Still, basically anyone can be nominated for a Nobel Peace Prize if they know the right person with very few standards, and luckily for the Boy Prince of New Jersey, he does:

Jared Kushner, a former White House adviser under his father-in-law, ex-President Donald Trump, was nominated Sunday for the Nobel Peace Prize by former Trump attorney Alan Dershowitz. Kushner and his deputy, Avi Berkowitz, got the nod for negotiating pacts between Israel and the Arab nations of United Arab Emirates, Bahrain, Sudan, and Morocco, Reuters reported. The normalization agreements, reached in the second half of 2020, have been dubbed the “Abraham Accords.”

Dershowitz, you may recall, is the Harvard law professor who argued during Trump’s first impeachment trial that anything an elected official does in the hopes of being reelected is unimpeachable, if said elected official believes it’s in the national interest. He’s also claimed inciting a violent mob to attack the Capitol wasn’t an impeachable offense. He also famously defended, among others, O.J. Simpson, Jeffrey Epstein, and Harvey Weinstein. In the summer of 2018, he accused Martha’s Vineyard’s elite social set of shunning him over his defense of Trump, likening his lack of options on a Saturday night to actual McCarthyism.

But back to Jared. Though he and Ivanka may be planning a celebratory dinner to toast the news, the reality is that there are basically no barriers to entry for receiving a nod, which would explain why his father-in-law has received two, from far-right Norwegian politician Christian Tybring-Gjedde. As for the “Abraham Accords,” in typical Trump-Kushner fashion, they’re significantly less impressive than the former first son-in-law and his hype woman would have people believe.

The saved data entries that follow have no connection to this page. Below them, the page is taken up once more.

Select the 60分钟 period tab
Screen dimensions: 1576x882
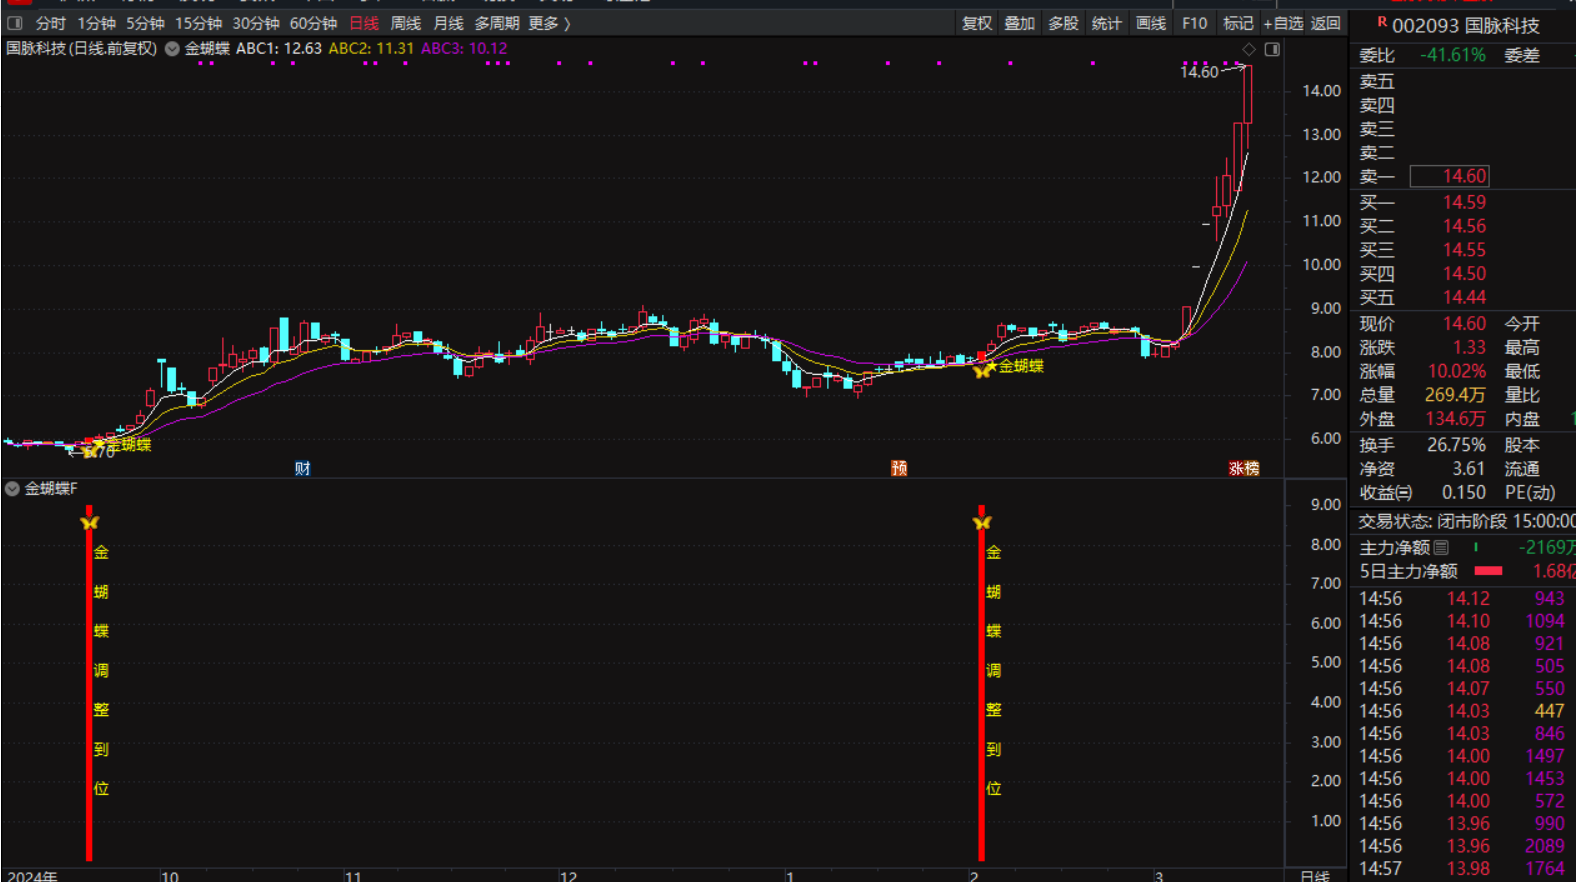pyautogui.click(x=313, y=23)
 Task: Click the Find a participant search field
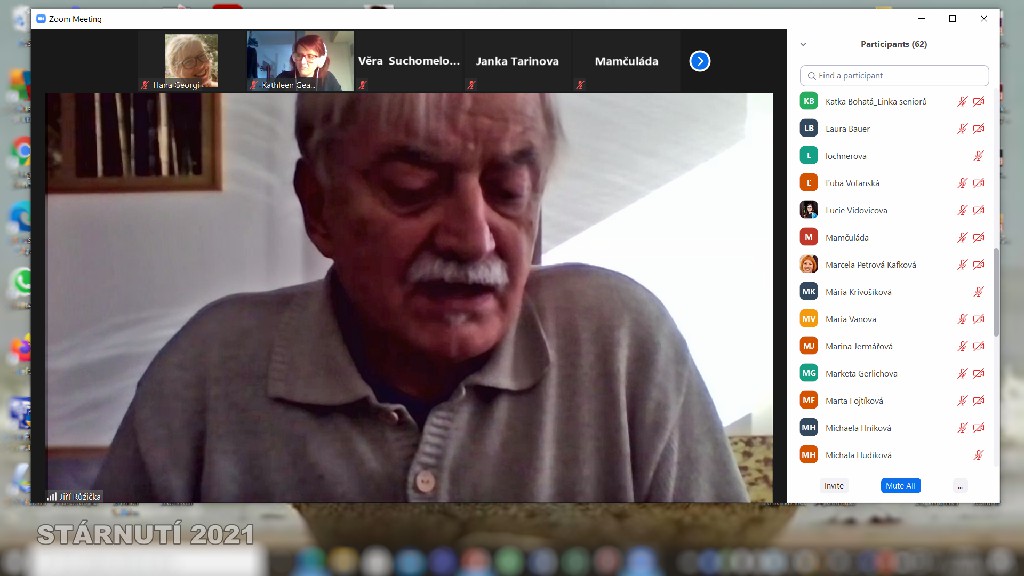tap(895, 76)
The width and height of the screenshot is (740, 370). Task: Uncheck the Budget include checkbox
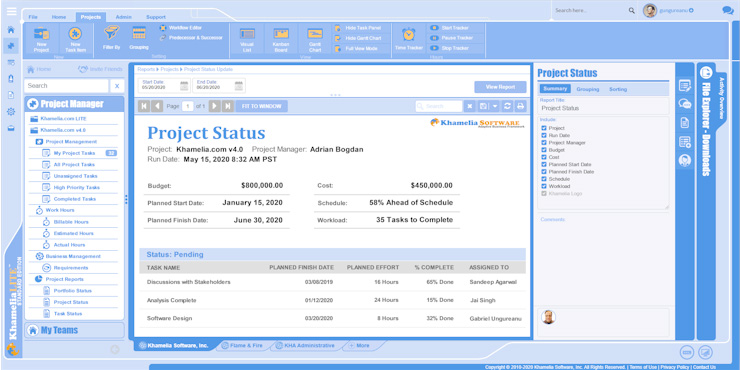544,150
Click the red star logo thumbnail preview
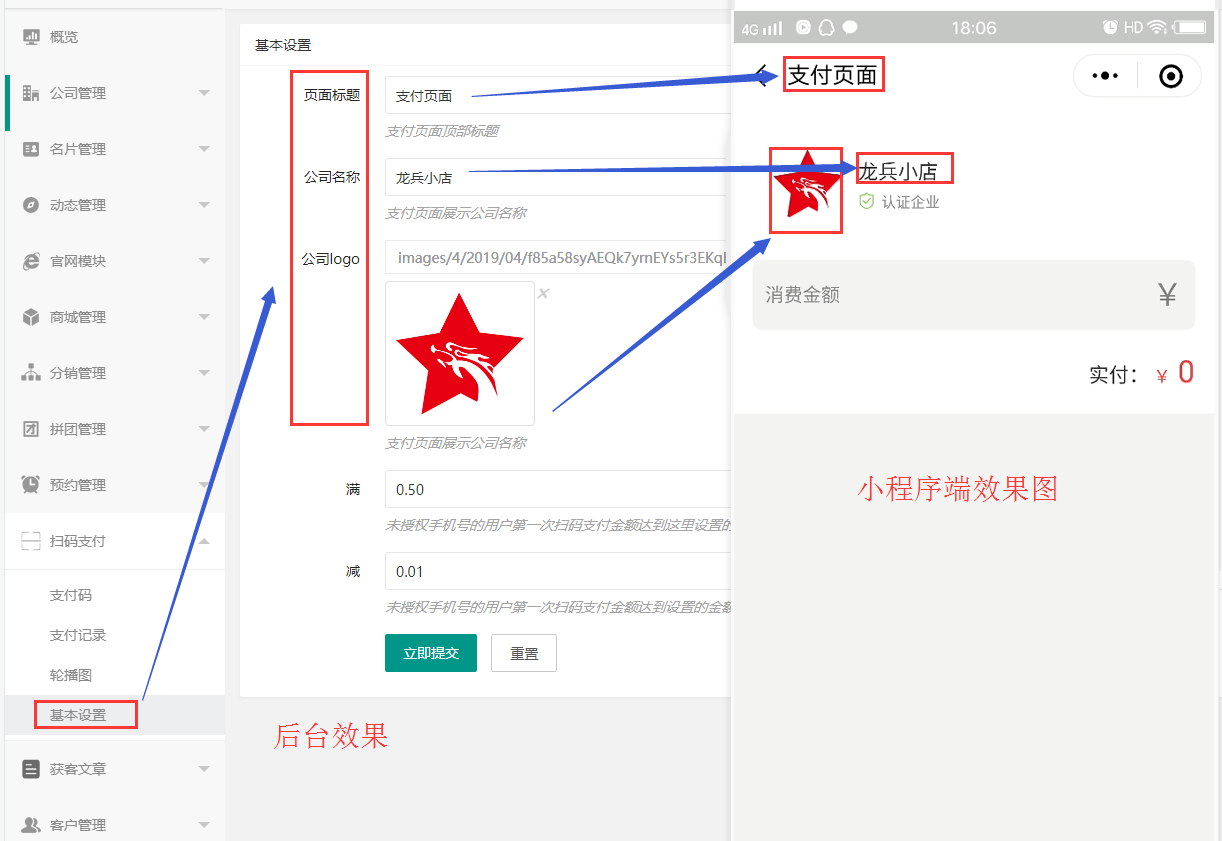 460,353
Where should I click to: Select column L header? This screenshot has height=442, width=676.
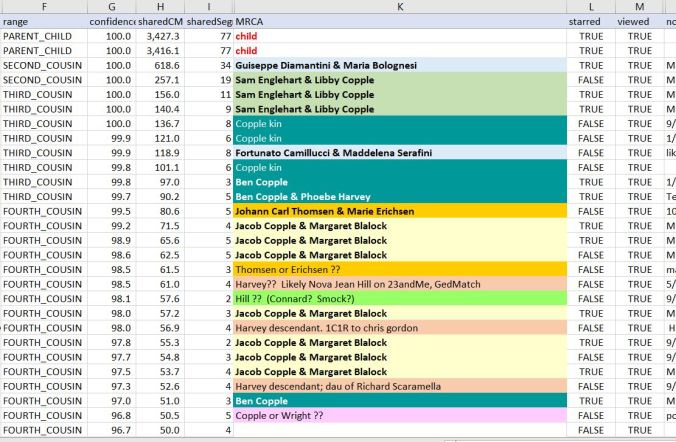590,6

Per the Guardian:

The deals established formal relations between Israel, the United Arab Emirates, and Bahrain, but they fell short of full peace deals as the three countries already maintain significant informal ties and have not been at war.

The agreements also made little mention of the Israeli-Palestinian conflict, which had been the obstacle to diplomatic progress. The committed parties only to “continuing the efforts to achieve a just, comprehensive, and enduring resolution.”

Ah, yes, the Israeli-Palestinian conflict, which Kushner spent most of his first two years in the White House trying to figure out only to come up with the breakthrough idea that people should just stop “doing terrorism.” Of the economic plan for peace Kushner unveiled, the reviews from actual Middle East experts included: “the authors of the plan clearly understand nothing” and “leaving aside that this reads like an investment prospectus for a project that an intern conceived of a week ago, literally none of it is actionable…it is the Monty Python sketch of Israeli-Palestinian peace initiatives.”

In a statement, Kushner said he was honored to be nominated for the prize, which will be awarded in October, and though he clearly has no shot, Ivanka will presumably make him press his tux and have a speech prepared just in case.